En septembre 1986 arrivait sur les écrans de l'hexagone Mort Un Dimanche de Pluie, une proposition de thriller horrifique à la française qui allait durablement marqué les esprits des quelques spectateurs qui s'y seront aventurés. Le film de Joël Santoni ne rencontrera guère de succès en salles et depuis plus de trente ans il n'a quasiment jamais été rediffusé à la télévision, quant au DVD édité par LCJ Édition & Production en 2013 il est depuis longtemps très difficile à trouver à moins de débourser entre 60 et 120 euros sur le marché des vautours de l'occasion. Mort Un Dimanche de Pluie est devenu une vraie rareté qui sied assez bien à l'aura un peu sulfureuse d'un film qui tout en restant assez classique et souvent maladroit propose une véritable et sourde tension psychologique culminant dans quelques séquences chocs comme peu de films osent en proposer (et que personne ne proposera sans doute plus jamais)

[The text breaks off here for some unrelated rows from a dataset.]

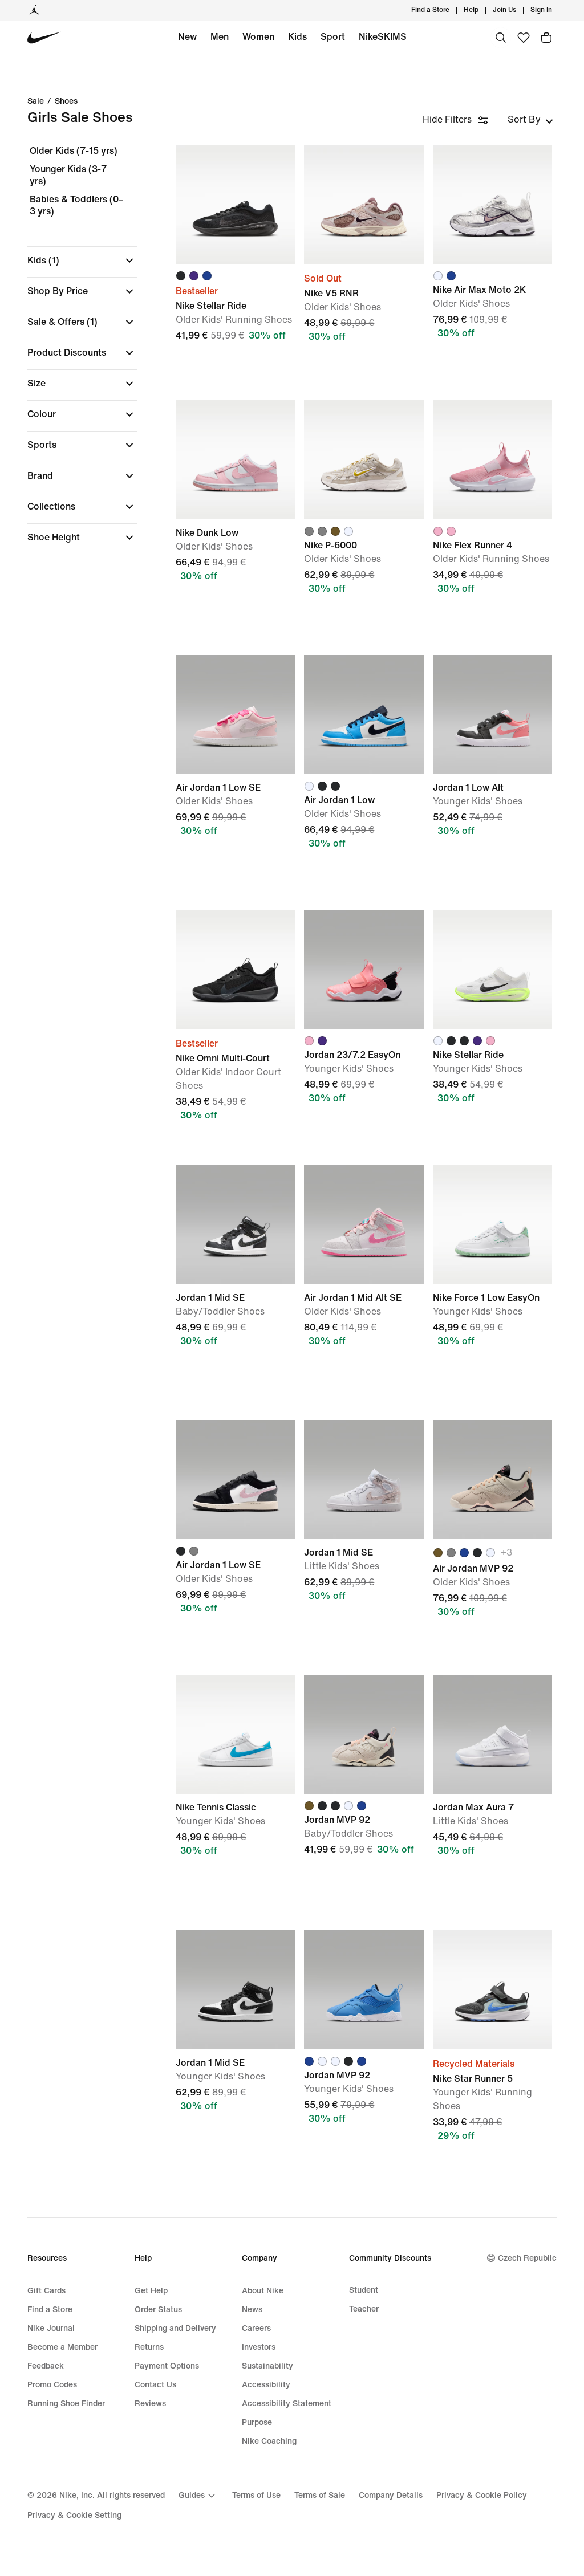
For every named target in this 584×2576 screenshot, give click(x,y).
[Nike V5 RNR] (363, 204)
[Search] (500, 37)
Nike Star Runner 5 (492, 2052)
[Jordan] (34, 10)
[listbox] (530, 120)
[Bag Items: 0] (546, 37)
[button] (82, 260)
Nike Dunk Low (235, 522)
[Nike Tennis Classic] (235, 1734)
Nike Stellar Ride (235, 267)
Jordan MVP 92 (363, 1797)
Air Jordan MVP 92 (492, 1542)
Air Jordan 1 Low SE (235, 777)
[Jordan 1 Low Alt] (492, 714)
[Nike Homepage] (44, 38)
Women (258, 37)
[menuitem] (481, 10)
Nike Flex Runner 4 (492, 522)
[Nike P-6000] (363, 459)
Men (219, 37)
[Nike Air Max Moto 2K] (492, 204)
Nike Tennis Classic (235, 1797)
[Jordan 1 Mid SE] (235, 1224)
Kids (297, 37)
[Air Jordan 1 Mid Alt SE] (363, 1224)
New (187, 37)
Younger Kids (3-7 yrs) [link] (68, 175)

Mort Un Dimanche De Pluie nous raconte l'histoire de David et Elaine un couple qui bat un peu de l'aile et de leur fille Christine surnommée Cric. La petite famille qui vit dans une immense maison d'architecte construite par David se retrouve confrontée à un étrange couple vivant dans une caravane, les Bronsky. A la fois par contrainte , opportunisme et pitié le couple de plus en plus accaparer par leur travail respectif va engager monsieur Bronsky comme jardinier et madame Bronsky comme nourrice pour leur fille , mais les intentions du couple Bronsky et de leur fille sont loin d'être innocentes.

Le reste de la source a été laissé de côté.